Stanford study says 5-minute Bitcoin prediction markets enable settlement manipulation

Cointelegraph 2026-07-15 20:05:08
Context: A recent study conducted by researchers at Stanford University has found that short-duration Bitcoin prediction markets, specifically those with five-minute settlement windows, are vulnerable to manipulation by market participants seeking to influence spot prices around contract settlement. This research, which focused on Polymarket's five-minute Bitcoin prediction markets, suggests that such brief settlement periods create incentives for traders to engage in strategic behavior that can distort market outcomes.
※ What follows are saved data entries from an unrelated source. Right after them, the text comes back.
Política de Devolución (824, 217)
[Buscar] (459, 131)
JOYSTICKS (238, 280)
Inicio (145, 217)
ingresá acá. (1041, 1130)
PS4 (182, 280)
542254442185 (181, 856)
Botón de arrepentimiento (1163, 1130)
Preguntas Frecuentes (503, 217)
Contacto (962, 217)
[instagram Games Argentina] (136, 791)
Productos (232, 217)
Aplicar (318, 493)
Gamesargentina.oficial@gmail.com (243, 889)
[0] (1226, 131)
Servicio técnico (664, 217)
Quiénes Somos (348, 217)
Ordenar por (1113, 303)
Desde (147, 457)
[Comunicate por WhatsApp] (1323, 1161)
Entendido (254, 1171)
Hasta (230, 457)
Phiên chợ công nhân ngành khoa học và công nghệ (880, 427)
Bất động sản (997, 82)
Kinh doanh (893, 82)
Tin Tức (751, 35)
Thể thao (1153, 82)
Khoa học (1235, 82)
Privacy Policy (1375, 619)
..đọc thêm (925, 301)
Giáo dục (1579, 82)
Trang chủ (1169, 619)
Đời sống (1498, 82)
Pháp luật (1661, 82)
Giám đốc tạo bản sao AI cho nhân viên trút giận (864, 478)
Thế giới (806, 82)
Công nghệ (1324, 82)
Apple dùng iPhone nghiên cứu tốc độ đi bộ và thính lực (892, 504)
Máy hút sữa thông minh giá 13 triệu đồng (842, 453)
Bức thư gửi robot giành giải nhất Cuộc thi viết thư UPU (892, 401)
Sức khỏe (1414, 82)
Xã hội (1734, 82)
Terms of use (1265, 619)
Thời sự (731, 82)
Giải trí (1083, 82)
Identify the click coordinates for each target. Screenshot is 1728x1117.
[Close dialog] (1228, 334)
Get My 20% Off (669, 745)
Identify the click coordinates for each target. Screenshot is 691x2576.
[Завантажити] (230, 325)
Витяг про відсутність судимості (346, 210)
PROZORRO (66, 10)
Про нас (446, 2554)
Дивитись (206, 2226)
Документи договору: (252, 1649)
The study's findings have implications for the design of prediction markets, highlighting the need for longer settlement windows to mitigate the risk of manipulation.

Key Facts

  • The Stanford University study examined Polymarket's five-minute Bitcoin prediction markets and discovered that they create incentives for market participants to manipulate spot prices around contract settlement.
  • The researchers found that the brief settlement window of five minutes allows traders to engage in strategic behavior, such as buying or selling Bitcoin in large quantities, to influence the spot price and thereby affect the outcome of the prediction market.
  • The study proposes that implementing longer settlement windows for prediction markets could help to mitigate the risk of manipulation, as longer settlement periods would reduce the incentives for traders to engage in strategic behavior aimed at influencing spot prices.